È del tutto simile l’approccio portato avanti da Almaviva e dalla nuova Fondazione Riccagioia, che si confrontano con il mondo agricolo con la volontà di innovare, ma soprattutto di costruire un ecosistema virtuoso che accolga le esigenze dei piccoli medi agricoltori e le porti a sistema anche coinvolgendo nuovi player. Anche qui la risposta agli Agromeccanici e a Coldiretti (che è partner di Riccagioia) è il tentativo di offrire delle consulenze puntuali e molto verticali su singoli settori. Perché certamente serve qualcuno che testi e validi le innovazioni, mettendole a terra nel lavoro quotidiano.
Così da un lato la Fondazione, come ha ben spiegato Antonio Seggioli, offre consulenze coinvolgendo partner di rilievo e aprendo nuovi mercati (come quello statunitense) dall’altro Almaviva porta la sua esperienza nella costruzione di piattaforme (come quella realizzata per la Regione Abruzzo) e come integratore di sistema, con l’intento, da quanto ha descritto Valerio Aquè, di scalarla su base nazionale (anche se è solo un esempio di attività).
Bene, qui la novità sta nel fatto che un ecosistema tecnologico si metta a disposizione dell’agricoltura per semplificare l’adozione di nuove tecnologie.
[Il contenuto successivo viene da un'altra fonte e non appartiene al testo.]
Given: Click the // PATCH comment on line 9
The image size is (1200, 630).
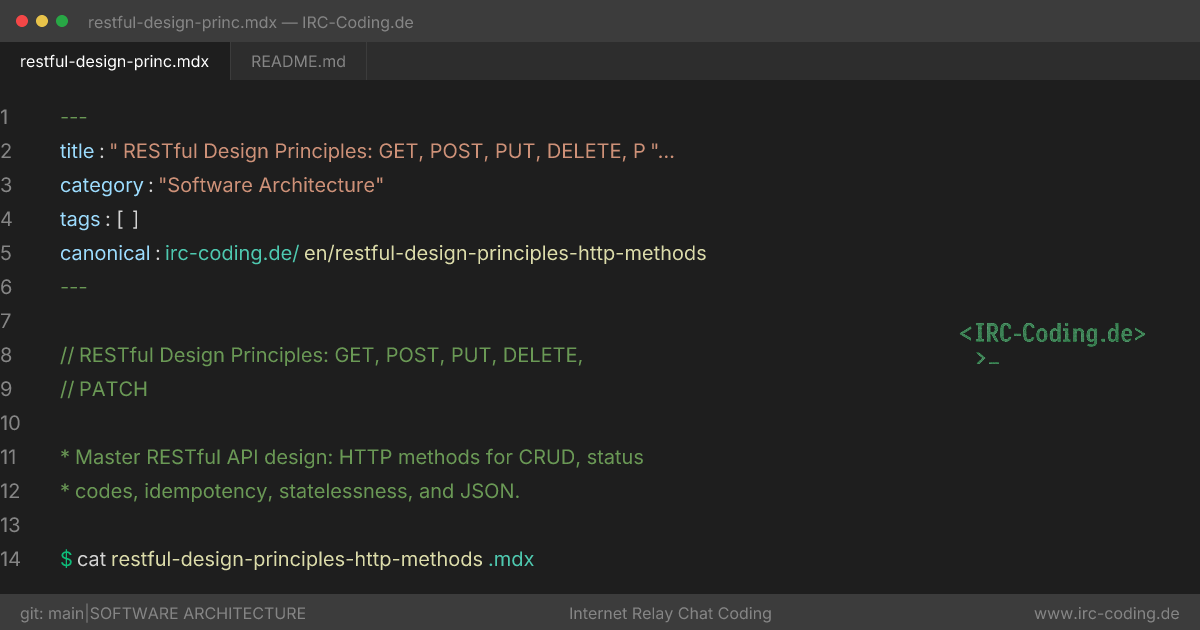Looking at the screenshot, I should (x=104, y=389).
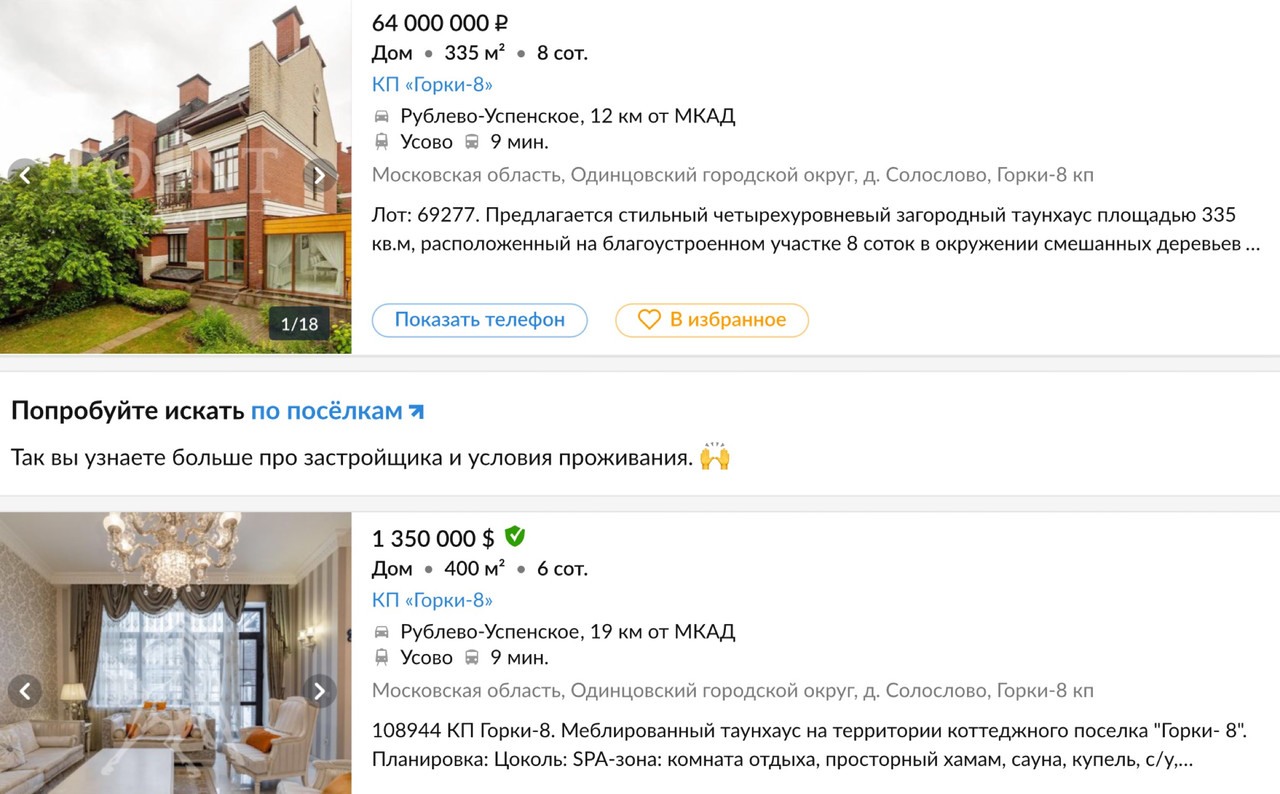Click car icon beside Рублево-Успенское 12 км
1280x794 pixels.
(382, 116)
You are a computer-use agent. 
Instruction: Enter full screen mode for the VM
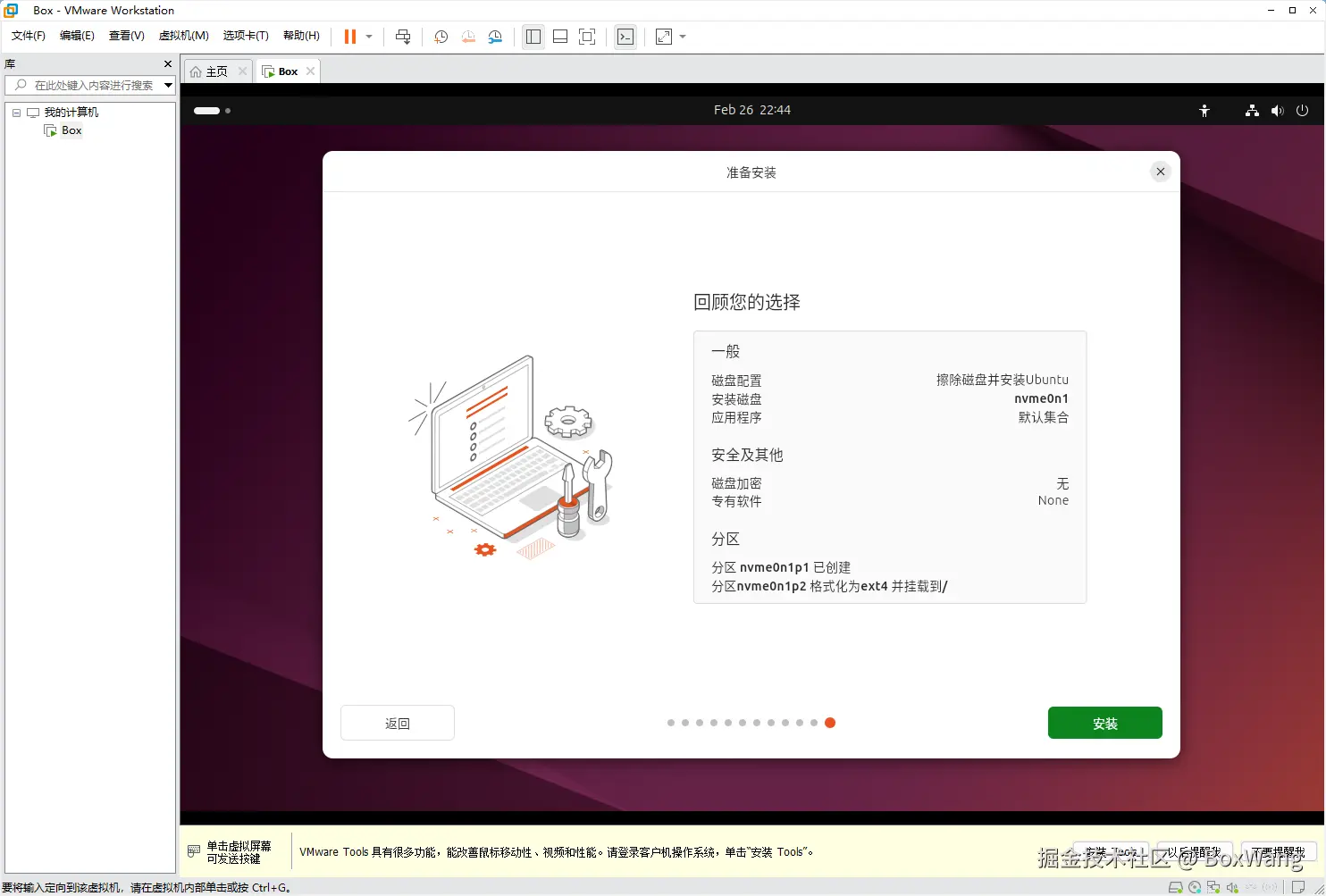click(x=588, y=37)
Se, per esempio, è impensabile che il produttore si trasformi in un data entry obbligato a prendere nota di tutto quello che accade in azienda (anche di quelle azioni, si intende, che per legge possono non essere segnalate) è possibile che tutto questo venga tracciato attraverso strumenti tecnologici che sono già presenti in azienda e che sono poco o male utilizzati. È possibile poi che minimi investimenti in sensoristica o in IoT possano arrivare a valorizzare il prodotto in maniera importante perché facilitano la partecipazione a bandi o rendono possibili azioni di marketing, ormai decisive.
Per tutto questo non sono importanti le singole competenze prese di per sé, ma è importante il dialogo, il confronto multidisciplinare che si può verificare tra chi ha background e saperi differenti, ma un obiettivo comune: crescere e migliorare.
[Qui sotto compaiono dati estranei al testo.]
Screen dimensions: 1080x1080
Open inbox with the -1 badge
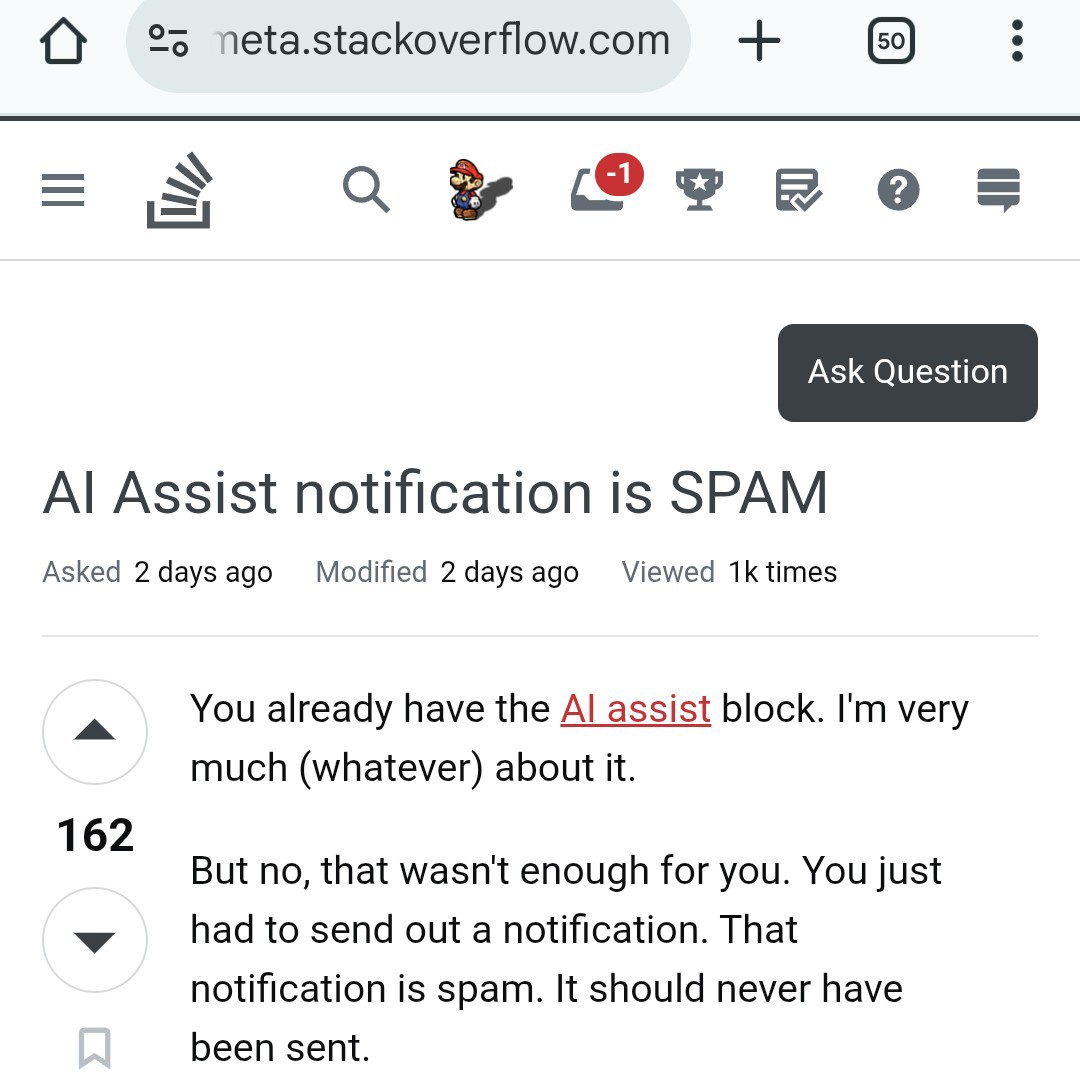coord(598,189)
Ne sono un esempio la piattaforma di Almaviva pensata per valorizzare il lavoro dei piccoli medi produttori e dei consorzi, ma anche le piattaforme dati e le schede hardware di Arduino progettate per l’agricoltura di precisione e il water management ben descritte da Andrea Richetta.
Rappresentano i mondi dell’informatica e dell’hardware che solo da qualche anno possono essere interessanti, per i costi che normalmente implicavano, anche per i piccoli medi produttori. Sono infrastrutture abilitanti, devono essere riempite con l’esperienza, l’intelligenza e la sensibilità di chi conosce e lavora la terra e che in cambio possono donare la “martellante” precisione dell’intelligenza artificiale che non mancherà mai di segnalare una correlazione, per quanto stupida o poco interessante.
Sono temi di cui si parla in molti corsi universitari che alla parola agricoltura aggiungono di volta in volta IoT, robotica, AI, blockchain, argomenti che, fino a qualche anno fa, erano di pertinenza del mondo della difesa o della finanza.